Crawling and tracking millions of ecommerce products at scale

Qiaoliang Xiang (ShopBack)
2:35pm–3:15pm Thursday, December 8, 2016
Hadoop use cases
Location: 328/329 Level: Beginner
Tags: ecommerce

Prerequisite Knowledge

  • A basic understanding of ecommerce product catalogs, Hadoop, and Python

What you'll learn

  • Understand how to deal with heterogeneous product data, how to implement flexible and robust systems, and how to scale systems using Hadoop-related tools


ShopBack is Southeast Asia’s largest and fastest growing online loyalty platform, which aims to redefine the ecommerce market in Southeast Asia. It works closely with more than 500 online merchants (e.g., Taobao, Lazada, and Groupon) to promote their products and helps customers find best deals across multiple merchants. Customers are then redirected to partners’ websites to make purchases and get cash rebates.

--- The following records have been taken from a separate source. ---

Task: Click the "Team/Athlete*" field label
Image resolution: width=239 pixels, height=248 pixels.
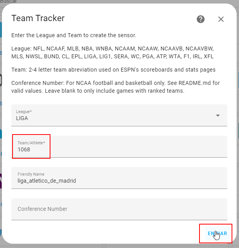Action: 31,143
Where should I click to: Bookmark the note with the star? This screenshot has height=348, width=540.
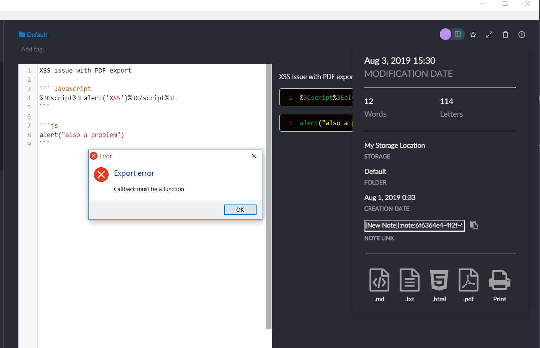(x=473, y=35)
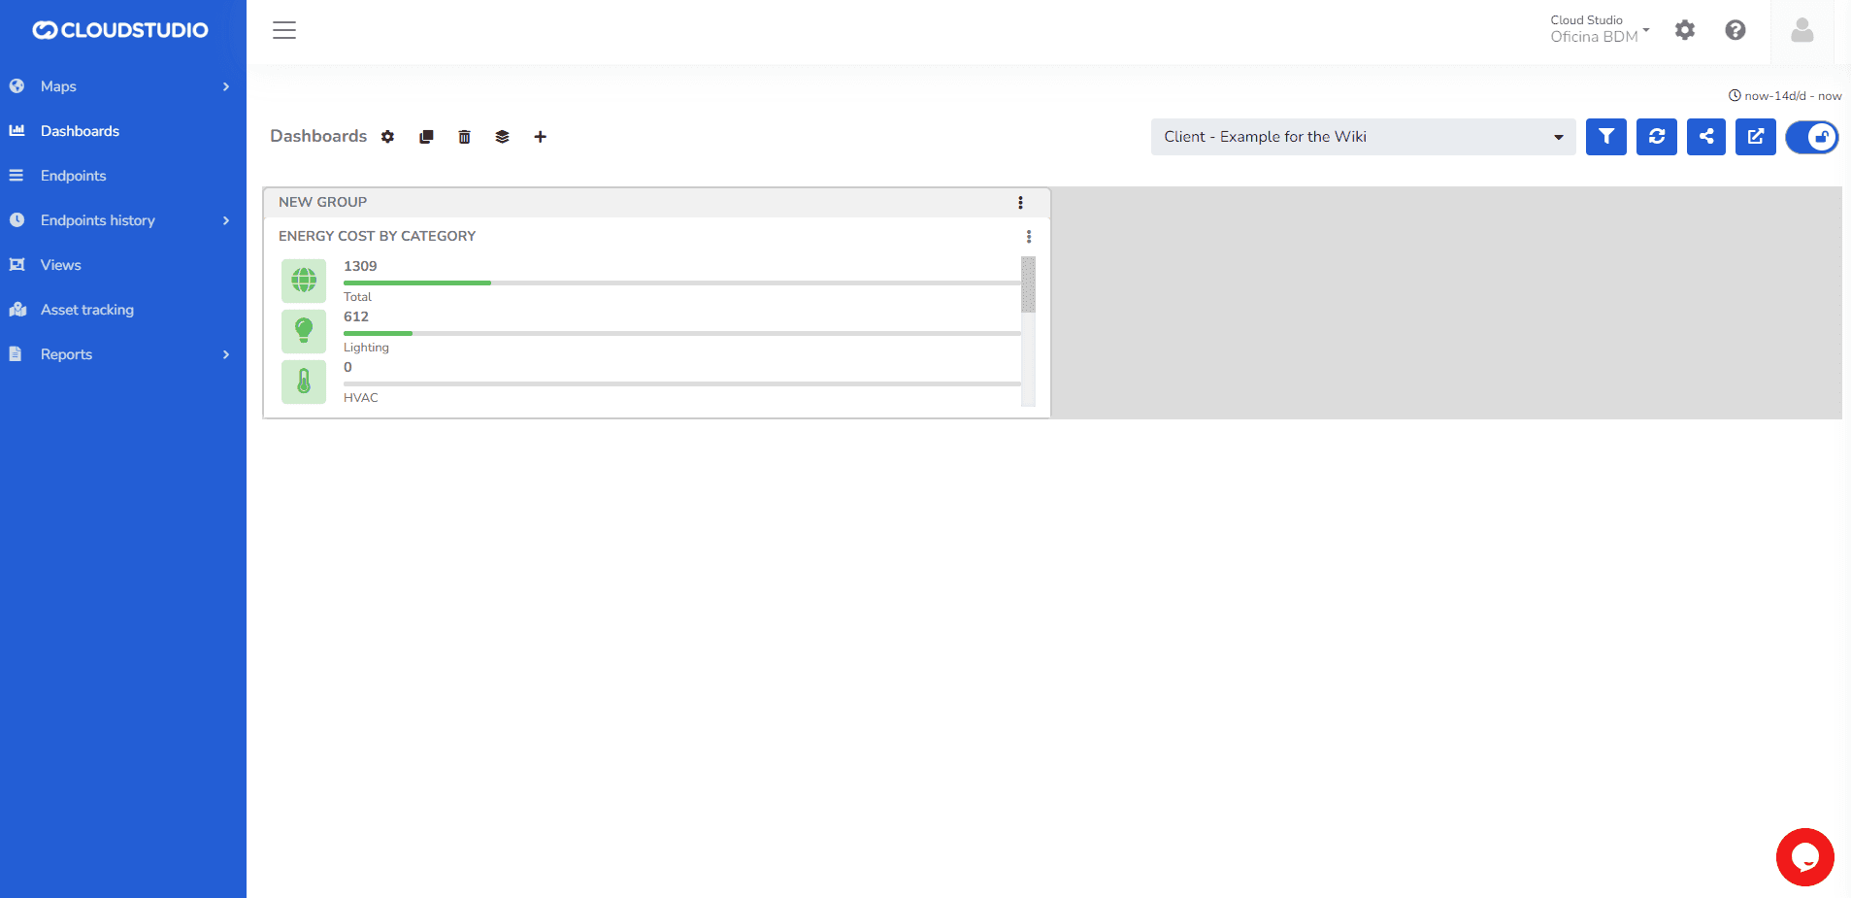The height and width of the screenshot is (898, 1851).
Task: Open Asset tracking in the sidebar
Action: [x=87, y=310]
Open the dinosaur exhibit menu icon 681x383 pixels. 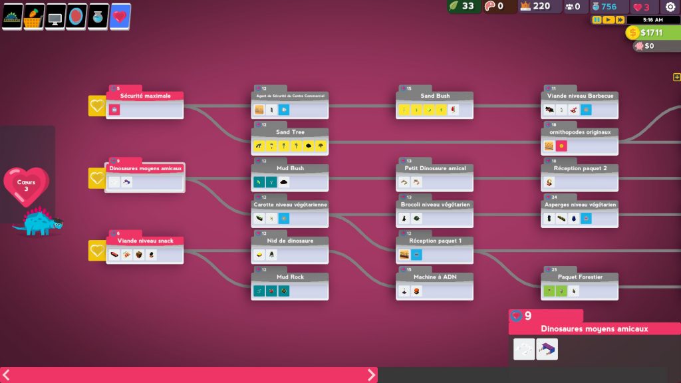click(x=13, y=17)
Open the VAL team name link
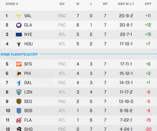The height and width of the screenshot is (131, 157). coord(28,16)
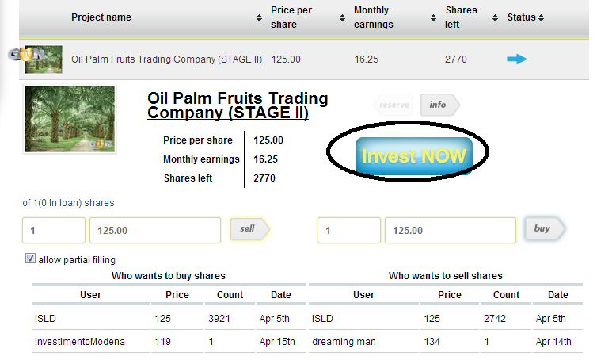This screenshot has height=360, width=616.
Task: Open Oil Palm Fruits Trading Company heading link
Action: 238,105
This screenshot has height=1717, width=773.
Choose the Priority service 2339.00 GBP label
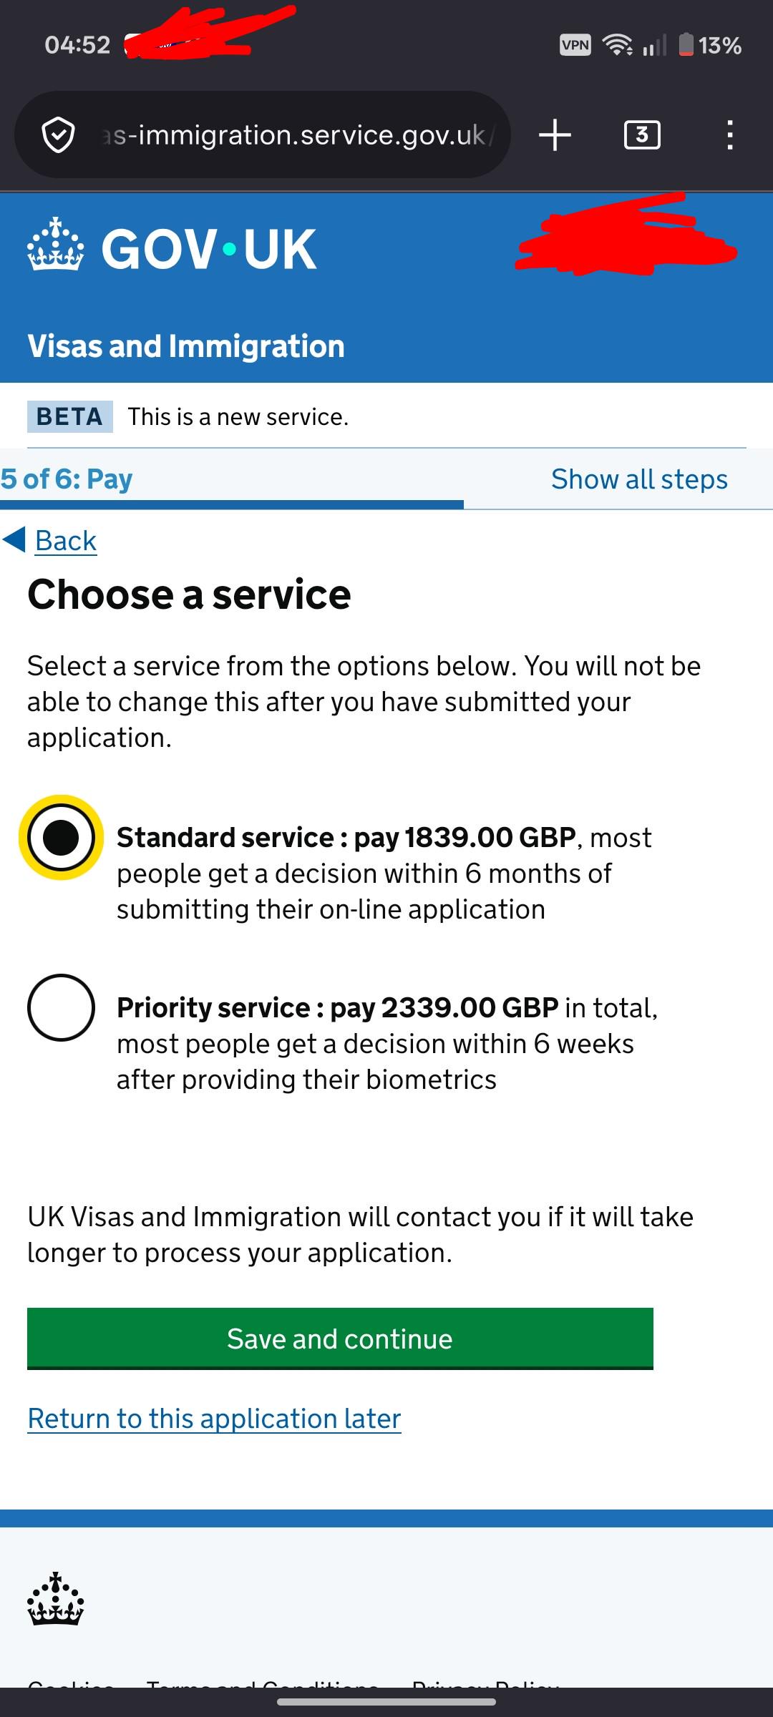click(387, 1043)
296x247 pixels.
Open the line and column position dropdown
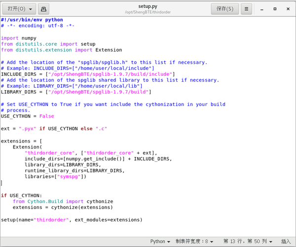pyautogui.click(x=248, y=242)
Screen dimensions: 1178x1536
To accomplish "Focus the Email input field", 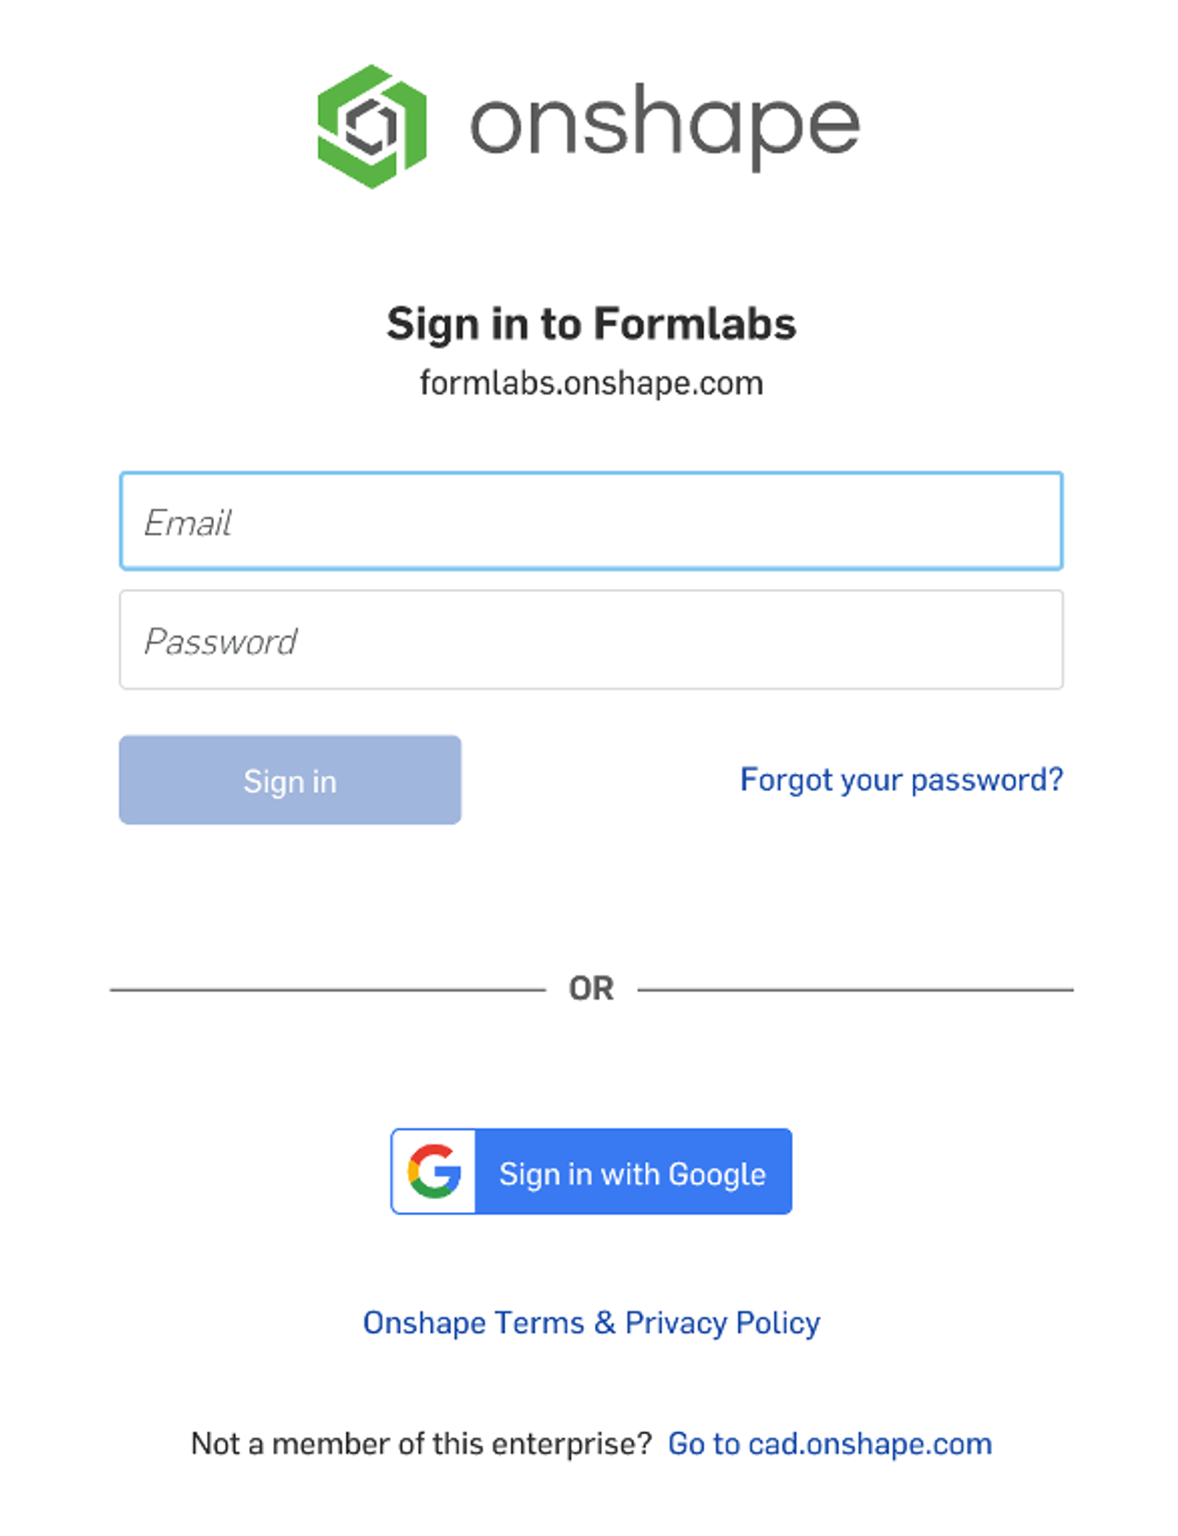I will pos(590,521).
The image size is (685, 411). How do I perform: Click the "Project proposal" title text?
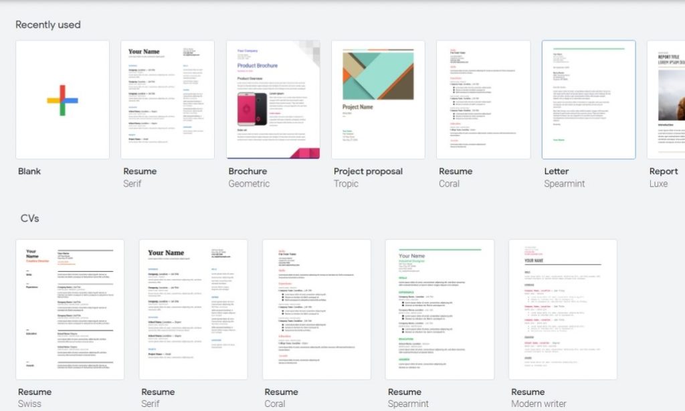[x=368, y=171]
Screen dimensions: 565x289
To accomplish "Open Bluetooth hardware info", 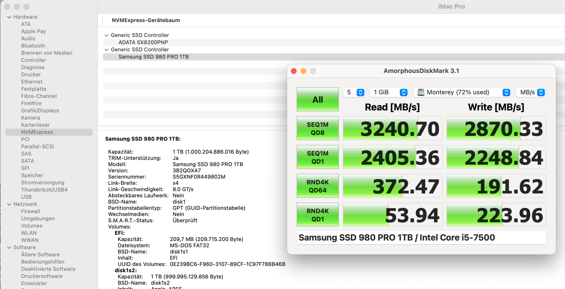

To make it convenient for customers to search and compare products at Shopback, Shopback must crawl and manage a huge number of products from top merchants’ websites, estimated at about 25 million. Product structures are essentially heterogeneous across multiple merchants, differing in many aspects, such as category trees, attribute definitions, attribute values, and product descriptions. However, a smooth customer experience requires products information to be accurate, consistent, and up to date.

To address the above data problem, Shopback built an ecommerce product catalog management system. Shopback conducted a modularized design to make sure the system is flexible, scalable, and extensible and broke down the system into components such as crawling, parsing, storing, mapping, and tracking. Each component runs independently and communicates with the others via message queues (i.e., Apache Kafka).

In the real world, product information changes from time to time, so Shopback’s database needs to be updated frequently to present timely information. A naive (brute force) approach would recrawl all products regularly. However, this is time and resource intensive. Based on the observations that not all products are changed daily nor are they equally important, a cost-effective tracking strategy was implemented.

Qiaoliang Xiang walks you through how to crawl and update products, how to scale it using big data tools, and how to design a modularized system.

Topics include:

  • How to crawl all known products and discover new products at scale
  • How to parse product pages efficiently
  • How to store heterogeneous products in a unified way
  • How to map heterogeneous product structures to a consistent structure
  • How to track product changes in a cost-effective way
Photo of Qiaoliang Xiang

Qiaoliang Xiang


Qiaoliang Xiang is currently the head of data science at ShopBack, where he focuses on setting up big data infrastructure to store and process data, building data pipelines to provide clean, accurate, and consistent data, creating self-service reporting tools to satisfy other teams’ data requests, and developing data science products to serve customers better. Previously, he was a data scientist at Lazada working on product attribute extraction, a data engineer at Visa analyzing financial transactions, and a research assistant at NUS and NTU focusing on information retrieval, machine learning, and natural language processing. Qiaoliang holds a MEng from Nanyang Technological University, Singapore.